[Items listed in a dataset]
* Start *

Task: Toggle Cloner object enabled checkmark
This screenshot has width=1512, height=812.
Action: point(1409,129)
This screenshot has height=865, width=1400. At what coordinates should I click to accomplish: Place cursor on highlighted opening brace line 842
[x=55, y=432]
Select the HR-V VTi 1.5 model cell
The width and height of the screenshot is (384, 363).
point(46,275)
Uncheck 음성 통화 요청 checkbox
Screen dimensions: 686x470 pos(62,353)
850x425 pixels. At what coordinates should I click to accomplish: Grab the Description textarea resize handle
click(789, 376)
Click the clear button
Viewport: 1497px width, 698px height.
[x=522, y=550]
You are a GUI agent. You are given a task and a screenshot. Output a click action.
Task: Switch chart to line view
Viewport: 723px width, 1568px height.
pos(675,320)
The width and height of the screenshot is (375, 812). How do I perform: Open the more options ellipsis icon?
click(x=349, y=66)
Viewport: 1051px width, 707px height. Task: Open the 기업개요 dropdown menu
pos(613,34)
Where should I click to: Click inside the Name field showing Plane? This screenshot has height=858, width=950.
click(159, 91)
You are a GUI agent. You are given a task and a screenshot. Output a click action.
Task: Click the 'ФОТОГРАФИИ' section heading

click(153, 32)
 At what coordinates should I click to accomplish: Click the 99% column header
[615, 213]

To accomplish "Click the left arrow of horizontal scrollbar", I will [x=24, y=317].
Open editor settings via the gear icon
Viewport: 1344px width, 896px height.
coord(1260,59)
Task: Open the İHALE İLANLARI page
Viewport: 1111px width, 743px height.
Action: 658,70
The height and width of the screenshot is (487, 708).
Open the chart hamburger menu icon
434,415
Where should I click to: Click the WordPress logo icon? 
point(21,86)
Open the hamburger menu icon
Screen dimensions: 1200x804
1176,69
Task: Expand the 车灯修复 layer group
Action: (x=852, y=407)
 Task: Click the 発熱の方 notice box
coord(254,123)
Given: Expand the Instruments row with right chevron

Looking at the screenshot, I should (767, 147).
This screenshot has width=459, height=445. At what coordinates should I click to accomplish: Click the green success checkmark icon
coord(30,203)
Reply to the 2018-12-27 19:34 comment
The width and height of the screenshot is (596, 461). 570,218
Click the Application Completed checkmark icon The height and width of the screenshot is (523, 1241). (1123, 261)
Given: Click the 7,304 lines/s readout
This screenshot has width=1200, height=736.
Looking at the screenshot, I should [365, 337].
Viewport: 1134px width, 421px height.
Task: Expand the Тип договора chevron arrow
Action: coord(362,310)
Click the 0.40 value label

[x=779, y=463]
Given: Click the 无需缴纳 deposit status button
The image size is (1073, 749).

* End *

### Job
Please arrange every line of the listing above as a numbered list, leaving out any blank lines.

### Solution for this problem
1. Task: Toggle Cloner object enabled checkmark
2. This screenshot has width=1512, height=812.
3. Action: point(1409,129)
4. This screenshot has height=865, width=1400. At what coordinates should I click to accomplish: Place cursor on highlighted opening brace line 842
5. [x=55, y=432]
6. Select the HR-V VTi 1.5 model cell
7. The width and height of the screenshot is (384, 363).
8. point(46,275)
9. Uncheck 음성 통화 요청 checkbox
10. Screen dimensions: 686x470 pos(62,353)
11. 850x425 pixels. At what coordinates should I click to accomplish: Grab the Description textarea resize handle
12. click(789, 376)
13. Click the clear button
14. Viewport: 1497px width, 698px height.
15. [x=522, y=550]
16. You are a GUI agent. You are given a task and a screenshot. Output a click action.
17. Task: Switch chart to line view
18. Viewport: 723px width, 1568px height.
19. pos(675,320)
20. The width and height of the screenshot is (375, 812). How do I perform: Open the more options ellipsis icon?
21. click(x=349, y=66)
22. Viewport: 1051px width, 707px height. Task: Open the 기업개요 dropdown menu
23. pos(613,34)
24. Where should I click to: Click inside the Name field showing Plane? This screenshot has height=858, width=950.
25. click(159, 91)
26. You are a GUI agent. You are given a task and a screenshot. Output a click action.
27. Task: Click the 'ФОТОГРАФИИ' section heading
28. click(153, 32)
29.  At what coordinates should I click to accomplish: Click the 99% column header
30. [615, 213]
31. To accomplish "Click the left arrow of horizontal scrollbar", I will [x=24, y=317].
32. Open editor settings via the gear icon
33. Viewport: 1344px width, 896px height.
34. coord(1260,59)
35. Task: Open the İHALE İLANLARI page
36. Viewport: 1111px width, 743px height.
37. Action: 658,70
38. The height and width of the screenshot is (487, 708).
39. Open the chart hamburger menu icon
40. 434,415
41. Where should I click to: Click the WordPress logo icon? 
42. point(21,86)
43. Open the hamburger menu icon
44. Screen dimensions: 1200x804
45. 1176,69
46. Task: Expand the 车灯修复 layer group
47. Action: (x=852, y=407)
48.  Task: Click the 発熱の方 notice box
49. coord(254,123)
50. Given: Expand the Instruments row with right chevron
51. Looking at the screenshot, I should (767, 147).
52. This screenshot has width=459, height=445. At what coordinates should I click to accomplish: Click the green success checkmark icon
53. coord(30,203)
54. Reply to the 2018-12-27 19:34 comment
55. The width and height of the screenshot is (596, 461). 570,218
56. Click the Application Completed checkmark icon The height and width of the screenshot is (523, 1241). (1123, 261)
57. Given: Click the 7,304 lines/s readout
58. This screenshot has width=1200, height=736.
59. Looking at the screenshot, I should [365, 337].
60. Viewport: 1134px width, 421px height.
61. Task: Expand the Тип договора chevron arrow
62. Action: coord(362,310)
63. Click the 0.40 value label
64. [x=779, y=463]
65. Given: Click the 无需缴纳 deposit status button
66. The image size is (1073, 749).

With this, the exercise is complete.